Go to the ResourceManager UI check the nodes link on the left side of the screen. All your NodeManagers should be listed there and the reason for it being listed as unhealthy may be shown here. It is most likely due to yarn local dirs or log dirs. You may be hitting the disk threshold for this.
Finally checks the logs look in /var/log/hadoop-yarn/yarn and NOT in /var/log/hadoop/yarn
Created on 01-03-2019 02:56 PM - edited 08-17-2019 03:35 PM
you said "ll your NodeManagers should be listed there and the reason for it being listed as unhealthy may be shown here"

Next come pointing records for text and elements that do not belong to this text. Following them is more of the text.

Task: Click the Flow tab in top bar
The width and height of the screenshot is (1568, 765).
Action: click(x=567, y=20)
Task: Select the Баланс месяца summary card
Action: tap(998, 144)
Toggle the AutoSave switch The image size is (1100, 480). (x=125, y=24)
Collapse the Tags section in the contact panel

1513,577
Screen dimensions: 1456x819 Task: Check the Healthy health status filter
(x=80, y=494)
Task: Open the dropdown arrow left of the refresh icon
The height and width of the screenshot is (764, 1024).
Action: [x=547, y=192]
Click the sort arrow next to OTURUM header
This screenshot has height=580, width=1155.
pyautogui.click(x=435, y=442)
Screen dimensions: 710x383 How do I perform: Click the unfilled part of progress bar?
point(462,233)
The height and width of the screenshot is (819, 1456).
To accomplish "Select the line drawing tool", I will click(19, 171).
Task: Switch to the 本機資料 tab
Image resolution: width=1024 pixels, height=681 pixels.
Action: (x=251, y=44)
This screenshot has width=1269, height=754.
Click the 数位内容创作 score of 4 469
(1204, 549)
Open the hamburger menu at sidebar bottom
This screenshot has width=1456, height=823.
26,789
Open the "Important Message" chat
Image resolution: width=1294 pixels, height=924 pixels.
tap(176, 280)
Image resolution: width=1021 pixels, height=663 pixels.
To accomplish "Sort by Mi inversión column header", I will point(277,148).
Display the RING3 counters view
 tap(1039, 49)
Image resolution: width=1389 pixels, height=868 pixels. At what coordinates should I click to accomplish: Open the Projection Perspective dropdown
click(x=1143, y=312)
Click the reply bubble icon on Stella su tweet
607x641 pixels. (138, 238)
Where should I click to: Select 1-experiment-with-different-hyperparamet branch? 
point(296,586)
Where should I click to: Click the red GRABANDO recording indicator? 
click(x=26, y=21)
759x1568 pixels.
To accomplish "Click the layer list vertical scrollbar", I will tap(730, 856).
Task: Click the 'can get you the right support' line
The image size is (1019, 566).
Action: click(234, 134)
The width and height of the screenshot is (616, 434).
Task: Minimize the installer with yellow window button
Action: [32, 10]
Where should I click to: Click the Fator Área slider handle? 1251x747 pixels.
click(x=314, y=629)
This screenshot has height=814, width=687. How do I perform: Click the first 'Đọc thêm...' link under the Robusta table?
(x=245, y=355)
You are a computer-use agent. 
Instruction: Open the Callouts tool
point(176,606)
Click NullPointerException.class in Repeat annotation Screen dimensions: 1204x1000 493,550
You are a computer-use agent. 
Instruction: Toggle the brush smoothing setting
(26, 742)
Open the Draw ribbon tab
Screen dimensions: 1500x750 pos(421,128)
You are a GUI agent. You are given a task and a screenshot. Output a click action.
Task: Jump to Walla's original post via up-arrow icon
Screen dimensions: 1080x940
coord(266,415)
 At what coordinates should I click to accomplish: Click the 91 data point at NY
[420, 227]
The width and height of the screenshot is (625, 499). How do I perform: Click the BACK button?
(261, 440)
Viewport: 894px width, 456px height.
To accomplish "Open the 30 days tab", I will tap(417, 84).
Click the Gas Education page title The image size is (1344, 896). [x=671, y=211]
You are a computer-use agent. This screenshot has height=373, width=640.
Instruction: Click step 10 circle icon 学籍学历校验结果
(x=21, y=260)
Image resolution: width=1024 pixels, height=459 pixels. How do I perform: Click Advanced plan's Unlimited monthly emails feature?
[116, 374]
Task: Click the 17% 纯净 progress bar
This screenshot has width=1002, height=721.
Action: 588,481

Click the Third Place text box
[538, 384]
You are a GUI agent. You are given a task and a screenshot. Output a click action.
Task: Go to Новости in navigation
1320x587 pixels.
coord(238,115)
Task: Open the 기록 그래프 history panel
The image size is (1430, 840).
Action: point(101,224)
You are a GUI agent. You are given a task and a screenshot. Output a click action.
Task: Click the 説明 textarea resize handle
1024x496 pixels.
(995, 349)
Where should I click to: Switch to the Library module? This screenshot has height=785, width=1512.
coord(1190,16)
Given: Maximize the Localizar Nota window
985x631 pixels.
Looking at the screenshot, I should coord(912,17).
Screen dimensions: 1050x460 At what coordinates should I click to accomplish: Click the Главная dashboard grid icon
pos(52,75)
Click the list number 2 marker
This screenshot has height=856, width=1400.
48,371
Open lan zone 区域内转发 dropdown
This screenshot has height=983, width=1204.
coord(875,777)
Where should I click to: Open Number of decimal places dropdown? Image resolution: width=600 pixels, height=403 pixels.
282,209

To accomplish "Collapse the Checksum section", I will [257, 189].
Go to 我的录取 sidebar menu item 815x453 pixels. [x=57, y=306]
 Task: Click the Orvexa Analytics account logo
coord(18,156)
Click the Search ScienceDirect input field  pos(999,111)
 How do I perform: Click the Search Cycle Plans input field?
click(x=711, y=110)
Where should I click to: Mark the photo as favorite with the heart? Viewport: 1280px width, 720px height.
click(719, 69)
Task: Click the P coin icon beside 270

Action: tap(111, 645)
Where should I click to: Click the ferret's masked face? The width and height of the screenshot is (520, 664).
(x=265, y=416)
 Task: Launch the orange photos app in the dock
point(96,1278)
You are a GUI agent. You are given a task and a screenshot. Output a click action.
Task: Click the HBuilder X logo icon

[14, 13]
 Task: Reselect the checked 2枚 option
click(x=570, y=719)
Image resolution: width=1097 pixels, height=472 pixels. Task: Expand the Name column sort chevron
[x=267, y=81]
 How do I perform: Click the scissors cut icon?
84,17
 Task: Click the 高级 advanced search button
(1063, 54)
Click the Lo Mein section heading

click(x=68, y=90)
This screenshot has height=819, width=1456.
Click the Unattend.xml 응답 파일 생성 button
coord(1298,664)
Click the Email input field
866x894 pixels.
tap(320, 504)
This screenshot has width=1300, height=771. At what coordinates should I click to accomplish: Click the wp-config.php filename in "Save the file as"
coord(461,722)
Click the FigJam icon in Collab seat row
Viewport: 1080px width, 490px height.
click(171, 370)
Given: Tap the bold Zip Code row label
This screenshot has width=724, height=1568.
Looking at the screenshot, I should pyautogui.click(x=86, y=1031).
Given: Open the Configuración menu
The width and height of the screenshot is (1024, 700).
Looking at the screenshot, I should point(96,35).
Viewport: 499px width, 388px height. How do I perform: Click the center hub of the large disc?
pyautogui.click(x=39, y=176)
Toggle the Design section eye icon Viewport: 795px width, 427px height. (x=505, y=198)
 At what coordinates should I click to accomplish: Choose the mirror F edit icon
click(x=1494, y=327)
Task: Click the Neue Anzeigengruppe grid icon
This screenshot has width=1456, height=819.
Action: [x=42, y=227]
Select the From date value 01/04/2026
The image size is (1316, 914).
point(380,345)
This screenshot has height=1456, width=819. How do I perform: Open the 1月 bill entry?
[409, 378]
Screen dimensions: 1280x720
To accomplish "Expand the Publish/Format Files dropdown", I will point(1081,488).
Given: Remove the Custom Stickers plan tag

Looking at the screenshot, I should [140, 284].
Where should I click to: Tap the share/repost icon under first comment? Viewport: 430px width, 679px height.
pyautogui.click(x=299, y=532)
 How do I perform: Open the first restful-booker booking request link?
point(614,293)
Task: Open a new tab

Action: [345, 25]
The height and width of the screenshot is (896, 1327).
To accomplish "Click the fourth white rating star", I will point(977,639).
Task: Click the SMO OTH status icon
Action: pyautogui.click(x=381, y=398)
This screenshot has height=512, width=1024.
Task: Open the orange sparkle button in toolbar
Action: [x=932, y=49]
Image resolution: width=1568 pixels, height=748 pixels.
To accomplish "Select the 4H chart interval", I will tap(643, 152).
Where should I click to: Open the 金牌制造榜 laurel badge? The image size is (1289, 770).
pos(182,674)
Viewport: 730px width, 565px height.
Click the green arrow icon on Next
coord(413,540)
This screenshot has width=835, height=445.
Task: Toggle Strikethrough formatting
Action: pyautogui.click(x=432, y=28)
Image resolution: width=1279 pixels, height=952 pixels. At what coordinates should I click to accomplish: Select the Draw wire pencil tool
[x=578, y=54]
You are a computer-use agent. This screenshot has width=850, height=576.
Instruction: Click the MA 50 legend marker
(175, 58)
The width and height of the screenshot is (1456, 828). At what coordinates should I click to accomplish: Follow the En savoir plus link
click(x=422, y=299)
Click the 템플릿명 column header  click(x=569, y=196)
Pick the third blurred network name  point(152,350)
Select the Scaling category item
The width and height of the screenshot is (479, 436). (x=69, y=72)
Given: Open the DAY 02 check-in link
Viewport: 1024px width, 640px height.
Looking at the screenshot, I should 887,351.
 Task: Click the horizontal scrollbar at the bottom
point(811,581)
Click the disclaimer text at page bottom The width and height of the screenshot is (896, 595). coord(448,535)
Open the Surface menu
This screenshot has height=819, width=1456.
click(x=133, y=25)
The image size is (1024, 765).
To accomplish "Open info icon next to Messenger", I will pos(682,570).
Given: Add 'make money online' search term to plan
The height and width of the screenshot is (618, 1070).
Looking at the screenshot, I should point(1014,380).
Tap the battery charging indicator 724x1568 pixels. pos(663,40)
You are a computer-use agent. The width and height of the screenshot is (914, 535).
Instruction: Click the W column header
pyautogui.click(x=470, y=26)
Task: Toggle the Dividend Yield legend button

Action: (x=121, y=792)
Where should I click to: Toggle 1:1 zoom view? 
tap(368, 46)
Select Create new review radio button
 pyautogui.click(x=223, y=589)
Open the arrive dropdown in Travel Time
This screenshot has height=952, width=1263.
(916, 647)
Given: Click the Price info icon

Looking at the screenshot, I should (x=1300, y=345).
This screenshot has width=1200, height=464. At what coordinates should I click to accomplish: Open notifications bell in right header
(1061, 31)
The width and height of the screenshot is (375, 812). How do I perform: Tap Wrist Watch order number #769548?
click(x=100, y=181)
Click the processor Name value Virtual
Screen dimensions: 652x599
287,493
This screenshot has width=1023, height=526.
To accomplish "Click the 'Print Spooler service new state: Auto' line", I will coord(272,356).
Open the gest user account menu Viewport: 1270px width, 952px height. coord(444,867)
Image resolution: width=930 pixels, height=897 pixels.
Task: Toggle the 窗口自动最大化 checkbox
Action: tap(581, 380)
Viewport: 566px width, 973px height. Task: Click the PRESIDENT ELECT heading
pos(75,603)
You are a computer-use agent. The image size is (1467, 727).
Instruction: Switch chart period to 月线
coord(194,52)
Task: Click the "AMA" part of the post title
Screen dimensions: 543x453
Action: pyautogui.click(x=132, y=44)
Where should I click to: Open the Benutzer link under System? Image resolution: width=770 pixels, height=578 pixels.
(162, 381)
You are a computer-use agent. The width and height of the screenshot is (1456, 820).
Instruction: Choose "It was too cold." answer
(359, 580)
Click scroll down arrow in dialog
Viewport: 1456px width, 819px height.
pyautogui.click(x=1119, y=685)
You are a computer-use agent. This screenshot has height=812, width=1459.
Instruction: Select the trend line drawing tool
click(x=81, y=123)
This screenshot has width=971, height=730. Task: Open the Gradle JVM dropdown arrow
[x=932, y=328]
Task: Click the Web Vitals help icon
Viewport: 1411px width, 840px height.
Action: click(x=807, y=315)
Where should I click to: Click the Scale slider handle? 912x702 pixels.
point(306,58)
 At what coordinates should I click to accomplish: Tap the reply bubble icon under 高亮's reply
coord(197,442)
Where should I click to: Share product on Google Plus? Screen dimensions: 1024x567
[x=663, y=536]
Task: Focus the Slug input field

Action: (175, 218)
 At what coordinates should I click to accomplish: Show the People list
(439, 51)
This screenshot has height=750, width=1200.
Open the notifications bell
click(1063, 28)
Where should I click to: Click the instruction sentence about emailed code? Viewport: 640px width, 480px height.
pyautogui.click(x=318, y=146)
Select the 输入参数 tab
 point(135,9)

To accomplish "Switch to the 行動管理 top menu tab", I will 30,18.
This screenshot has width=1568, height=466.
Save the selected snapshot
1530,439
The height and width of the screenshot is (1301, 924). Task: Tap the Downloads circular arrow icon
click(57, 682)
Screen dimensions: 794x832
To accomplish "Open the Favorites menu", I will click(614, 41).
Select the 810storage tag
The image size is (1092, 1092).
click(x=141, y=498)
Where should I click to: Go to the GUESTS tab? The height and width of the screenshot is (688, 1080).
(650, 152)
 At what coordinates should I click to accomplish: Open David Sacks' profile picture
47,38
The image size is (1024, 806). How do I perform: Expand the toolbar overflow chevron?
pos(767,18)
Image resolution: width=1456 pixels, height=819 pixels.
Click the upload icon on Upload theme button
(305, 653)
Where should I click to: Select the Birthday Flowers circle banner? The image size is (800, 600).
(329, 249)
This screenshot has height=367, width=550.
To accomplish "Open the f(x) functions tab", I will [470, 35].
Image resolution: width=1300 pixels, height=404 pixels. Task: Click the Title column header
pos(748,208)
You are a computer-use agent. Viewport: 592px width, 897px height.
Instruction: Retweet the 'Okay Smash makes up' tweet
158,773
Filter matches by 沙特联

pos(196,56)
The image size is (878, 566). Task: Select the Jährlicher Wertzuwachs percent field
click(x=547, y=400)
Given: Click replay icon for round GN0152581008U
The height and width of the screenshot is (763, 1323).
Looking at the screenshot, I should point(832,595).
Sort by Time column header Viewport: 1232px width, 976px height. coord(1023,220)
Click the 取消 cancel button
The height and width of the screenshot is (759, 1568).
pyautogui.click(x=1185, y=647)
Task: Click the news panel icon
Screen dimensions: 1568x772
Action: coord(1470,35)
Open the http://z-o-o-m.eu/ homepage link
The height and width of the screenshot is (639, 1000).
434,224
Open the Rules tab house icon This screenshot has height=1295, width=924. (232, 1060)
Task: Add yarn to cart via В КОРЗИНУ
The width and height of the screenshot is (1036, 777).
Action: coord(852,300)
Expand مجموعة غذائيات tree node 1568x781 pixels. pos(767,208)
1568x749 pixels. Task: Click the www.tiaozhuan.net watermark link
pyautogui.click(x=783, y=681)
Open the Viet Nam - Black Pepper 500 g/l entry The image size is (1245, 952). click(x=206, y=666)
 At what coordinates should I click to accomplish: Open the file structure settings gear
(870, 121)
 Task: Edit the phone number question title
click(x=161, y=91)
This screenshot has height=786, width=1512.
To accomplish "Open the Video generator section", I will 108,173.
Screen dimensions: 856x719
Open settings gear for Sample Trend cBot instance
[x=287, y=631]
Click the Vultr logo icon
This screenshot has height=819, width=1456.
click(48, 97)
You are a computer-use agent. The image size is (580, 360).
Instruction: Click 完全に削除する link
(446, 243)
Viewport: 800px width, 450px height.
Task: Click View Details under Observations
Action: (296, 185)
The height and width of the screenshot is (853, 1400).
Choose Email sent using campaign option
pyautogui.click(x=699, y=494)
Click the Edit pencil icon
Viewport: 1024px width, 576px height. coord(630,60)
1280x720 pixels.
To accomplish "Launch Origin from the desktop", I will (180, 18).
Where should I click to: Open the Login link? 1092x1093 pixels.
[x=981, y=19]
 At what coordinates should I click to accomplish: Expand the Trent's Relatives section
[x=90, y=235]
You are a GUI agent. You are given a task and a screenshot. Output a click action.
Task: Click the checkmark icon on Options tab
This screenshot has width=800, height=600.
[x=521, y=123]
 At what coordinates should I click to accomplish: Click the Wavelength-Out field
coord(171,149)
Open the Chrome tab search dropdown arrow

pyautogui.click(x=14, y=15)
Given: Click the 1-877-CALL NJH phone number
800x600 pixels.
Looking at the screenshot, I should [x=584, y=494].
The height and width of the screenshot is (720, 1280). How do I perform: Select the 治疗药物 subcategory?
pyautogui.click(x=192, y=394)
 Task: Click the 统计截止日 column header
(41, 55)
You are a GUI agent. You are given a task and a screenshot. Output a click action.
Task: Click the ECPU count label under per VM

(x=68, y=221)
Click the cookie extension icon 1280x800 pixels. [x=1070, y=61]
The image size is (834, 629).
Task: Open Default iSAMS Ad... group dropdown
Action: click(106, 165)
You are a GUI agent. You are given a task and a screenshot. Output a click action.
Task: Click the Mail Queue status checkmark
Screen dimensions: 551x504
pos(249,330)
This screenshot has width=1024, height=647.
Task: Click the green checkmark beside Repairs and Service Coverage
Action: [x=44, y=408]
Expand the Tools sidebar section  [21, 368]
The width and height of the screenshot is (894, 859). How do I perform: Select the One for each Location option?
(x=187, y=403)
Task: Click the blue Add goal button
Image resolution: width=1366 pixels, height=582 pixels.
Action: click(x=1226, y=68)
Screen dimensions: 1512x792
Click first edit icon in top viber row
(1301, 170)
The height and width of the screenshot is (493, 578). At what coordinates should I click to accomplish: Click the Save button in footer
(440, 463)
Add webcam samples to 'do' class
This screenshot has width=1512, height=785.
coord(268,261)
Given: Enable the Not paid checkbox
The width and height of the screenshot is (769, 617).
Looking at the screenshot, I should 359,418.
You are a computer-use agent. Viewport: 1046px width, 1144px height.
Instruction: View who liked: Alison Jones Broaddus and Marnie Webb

but I not see anything about health nodemanager
see please the follwing:
Created 01-03-2019 03:06 PM
@Geoffrey Shelton Okot , regarding my last comment , do you any suggestion how to find the problematic naodemanager ?
Created 01-04-2019 07:08 AM
@Geoffrey Shelton Okot any suggustion?
Created 01-29-2019 02:49 PM
Go to ResourceManager UI on Ambari. Click nodes link on the left side of the window. It should show all Node Managers and the reason for it being listed as unhealthy.
Mostly found reasons are regarding disk space threshold reached. In that case needs to consider following parameters
Parameters | Default value | Description |
yarn.nodemanager.disk-health-checker.min-healthy-disks | 0.25 | The minimum fraction of number of disks to be healthy for the node manager to launch new containers. This correspond to both yarn.nodemanager.local-dirs and yarn.nodemanager.log-dirs. i.e. If there are less number of healthy local-dirs (or log-dirs) available, then new containers will not be launched on this node. |
yarn.nodemanager.disk-health-checker.max-disk-utilization-per-disk-percentage | 90.0 | The maximum percentage of disk space utilization allowed after which a disk is marked as bad. Values can range from 0.0 to 100.0. If the value is greater than or equal to 100, the nodemanager will check for full disk. This applies to yarn.nodemanager.local-dirs and yarn.nodemanager.log-dirs. |
yarn.nodemanager.disk-health-checker.min-free-space-per-disk-mb | 0 | The minimum space that must be available on a disk for it to be used. This applies to yarn.nodemanager.local-dirs and yarn.nodemanager.log-dirs. |
In the final step, if above steps do not reveal the actual problem , needs to check log , location path : /var/log/hadoop-yarn/yarn.